Society is FUCKED these days. I’m on your side, Catsix.
Now, I don’t think I’d ever use the hot sauce method on my kid, but I do believe in the wonders of a deft smack across the behind, and probably some people who find that offensive might not baulk at the sauce.
Any punishment, be it physical or otherwise, can constitute abuse if it is done wrongly. I was smacked as a child very rarely. I remember some of those incidents because they were simply so out of the normal routine for me. However, I remember them with neutrality, and I don’t feel any twinge of emotion whatsoever in doing so. On the other hand, they were specific occasions on which I received “the look” or an " I. AM. VERRRRY. DIS.A.POINTED. IN. YOU" treatment, and those memories bite.
You, as a parent, will know your kids like nobody else can. You will know the limits. ALL punishment is, by its nature, adversarial. ALL punishment is about “doing what the big people want or bad things will happen” (as somebody mentioned in this thread), because that’s the freakin’ way life is when you’re a kid.

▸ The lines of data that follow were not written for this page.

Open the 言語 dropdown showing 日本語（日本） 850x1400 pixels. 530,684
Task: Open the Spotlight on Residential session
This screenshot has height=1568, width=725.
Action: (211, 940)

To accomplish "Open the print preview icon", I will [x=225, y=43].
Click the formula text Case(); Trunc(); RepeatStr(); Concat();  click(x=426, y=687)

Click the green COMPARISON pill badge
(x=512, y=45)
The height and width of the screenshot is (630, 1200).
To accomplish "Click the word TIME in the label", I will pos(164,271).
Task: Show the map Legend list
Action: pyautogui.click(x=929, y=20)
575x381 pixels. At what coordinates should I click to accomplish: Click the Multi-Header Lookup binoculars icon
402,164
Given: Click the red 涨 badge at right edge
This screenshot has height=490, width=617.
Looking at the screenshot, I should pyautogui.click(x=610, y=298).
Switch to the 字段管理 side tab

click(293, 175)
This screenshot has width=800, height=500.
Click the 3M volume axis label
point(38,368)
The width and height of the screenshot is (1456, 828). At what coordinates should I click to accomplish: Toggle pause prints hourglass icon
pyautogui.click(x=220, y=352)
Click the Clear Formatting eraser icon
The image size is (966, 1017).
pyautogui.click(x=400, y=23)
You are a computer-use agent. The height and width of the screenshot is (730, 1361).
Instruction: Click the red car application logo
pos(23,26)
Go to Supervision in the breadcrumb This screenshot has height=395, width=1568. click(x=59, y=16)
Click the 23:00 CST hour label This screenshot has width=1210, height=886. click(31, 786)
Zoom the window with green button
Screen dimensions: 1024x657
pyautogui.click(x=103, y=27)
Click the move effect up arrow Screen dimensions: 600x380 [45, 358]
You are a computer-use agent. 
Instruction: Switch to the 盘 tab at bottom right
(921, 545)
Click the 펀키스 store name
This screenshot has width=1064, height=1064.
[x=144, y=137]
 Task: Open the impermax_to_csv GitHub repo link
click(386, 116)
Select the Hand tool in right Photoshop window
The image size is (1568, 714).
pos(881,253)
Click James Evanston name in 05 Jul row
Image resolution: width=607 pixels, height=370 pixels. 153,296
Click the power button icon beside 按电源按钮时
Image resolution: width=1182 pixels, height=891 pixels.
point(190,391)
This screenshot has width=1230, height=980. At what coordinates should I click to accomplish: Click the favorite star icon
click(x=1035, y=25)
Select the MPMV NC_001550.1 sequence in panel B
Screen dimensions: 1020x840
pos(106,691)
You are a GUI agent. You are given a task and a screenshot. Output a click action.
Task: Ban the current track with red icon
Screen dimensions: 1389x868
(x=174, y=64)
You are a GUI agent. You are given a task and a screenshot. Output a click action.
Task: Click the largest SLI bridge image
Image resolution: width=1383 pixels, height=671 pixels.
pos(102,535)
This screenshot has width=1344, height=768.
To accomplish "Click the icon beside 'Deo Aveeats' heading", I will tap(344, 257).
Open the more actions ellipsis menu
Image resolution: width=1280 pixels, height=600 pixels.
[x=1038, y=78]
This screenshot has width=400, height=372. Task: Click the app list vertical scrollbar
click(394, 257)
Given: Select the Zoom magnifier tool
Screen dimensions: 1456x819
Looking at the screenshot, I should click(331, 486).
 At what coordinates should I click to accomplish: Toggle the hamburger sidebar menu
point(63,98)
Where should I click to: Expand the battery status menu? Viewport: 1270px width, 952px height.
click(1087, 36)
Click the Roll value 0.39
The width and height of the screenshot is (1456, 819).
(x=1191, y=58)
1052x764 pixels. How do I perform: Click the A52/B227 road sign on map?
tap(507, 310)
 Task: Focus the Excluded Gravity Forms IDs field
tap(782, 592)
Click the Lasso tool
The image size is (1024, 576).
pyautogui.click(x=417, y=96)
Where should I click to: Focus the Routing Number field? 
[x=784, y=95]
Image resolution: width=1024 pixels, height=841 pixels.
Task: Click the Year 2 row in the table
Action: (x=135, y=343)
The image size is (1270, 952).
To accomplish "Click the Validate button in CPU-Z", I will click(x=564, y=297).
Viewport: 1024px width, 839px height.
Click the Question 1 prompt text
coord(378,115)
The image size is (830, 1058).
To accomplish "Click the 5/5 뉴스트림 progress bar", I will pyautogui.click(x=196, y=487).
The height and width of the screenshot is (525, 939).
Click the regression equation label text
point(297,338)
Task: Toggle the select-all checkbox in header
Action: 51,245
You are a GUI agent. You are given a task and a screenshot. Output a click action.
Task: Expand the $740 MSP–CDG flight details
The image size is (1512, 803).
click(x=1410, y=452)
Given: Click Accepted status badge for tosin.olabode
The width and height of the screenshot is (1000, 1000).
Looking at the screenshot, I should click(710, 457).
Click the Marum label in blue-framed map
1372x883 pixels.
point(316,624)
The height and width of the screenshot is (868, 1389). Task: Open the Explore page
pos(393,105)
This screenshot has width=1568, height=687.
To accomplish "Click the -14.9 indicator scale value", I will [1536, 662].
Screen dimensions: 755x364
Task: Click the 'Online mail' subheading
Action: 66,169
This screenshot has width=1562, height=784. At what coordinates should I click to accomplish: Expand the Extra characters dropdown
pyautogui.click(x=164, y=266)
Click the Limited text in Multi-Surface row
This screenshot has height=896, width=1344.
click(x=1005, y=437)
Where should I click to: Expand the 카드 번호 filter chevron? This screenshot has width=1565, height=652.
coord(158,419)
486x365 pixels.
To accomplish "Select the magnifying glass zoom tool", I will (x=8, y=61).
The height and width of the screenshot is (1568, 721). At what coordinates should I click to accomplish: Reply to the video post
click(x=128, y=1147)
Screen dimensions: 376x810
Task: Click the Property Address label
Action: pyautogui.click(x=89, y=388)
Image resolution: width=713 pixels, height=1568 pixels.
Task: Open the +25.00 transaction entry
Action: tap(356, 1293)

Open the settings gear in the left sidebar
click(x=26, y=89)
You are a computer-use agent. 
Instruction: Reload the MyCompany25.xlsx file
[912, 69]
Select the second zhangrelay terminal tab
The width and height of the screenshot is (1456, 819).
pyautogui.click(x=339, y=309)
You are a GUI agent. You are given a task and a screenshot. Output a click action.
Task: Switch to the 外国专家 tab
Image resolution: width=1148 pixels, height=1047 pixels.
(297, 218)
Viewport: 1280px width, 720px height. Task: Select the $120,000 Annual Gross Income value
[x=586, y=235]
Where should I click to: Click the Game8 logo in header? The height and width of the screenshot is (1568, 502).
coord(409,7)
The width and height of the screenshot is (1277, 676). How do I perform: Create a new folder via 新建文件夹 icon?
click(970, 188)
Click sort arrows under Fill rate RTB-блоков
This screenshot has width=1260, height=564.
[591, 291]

You can’t think for yourself as an adult can. If you run across the road when the crossing signals are red, despite the “big people” yelling at you not to do so, then “a bad thing might happen” and being mown down by a Chevy would be a sight worse than pepper on the tongue.
The method of punishment (within reason) is unimportant. It’s the way it’s applied. Reasoning with kids is all well and good, but it’s not always possible. I haven’t smacked my son in a couple of years, but that doesn’t mean I’ve suddenly become opposed to the method. I believe in it, but now he’s old enough to be given a bit of verbal punishment - and I’m capable of making him cry every bit as much with that. It’s about limits, not method.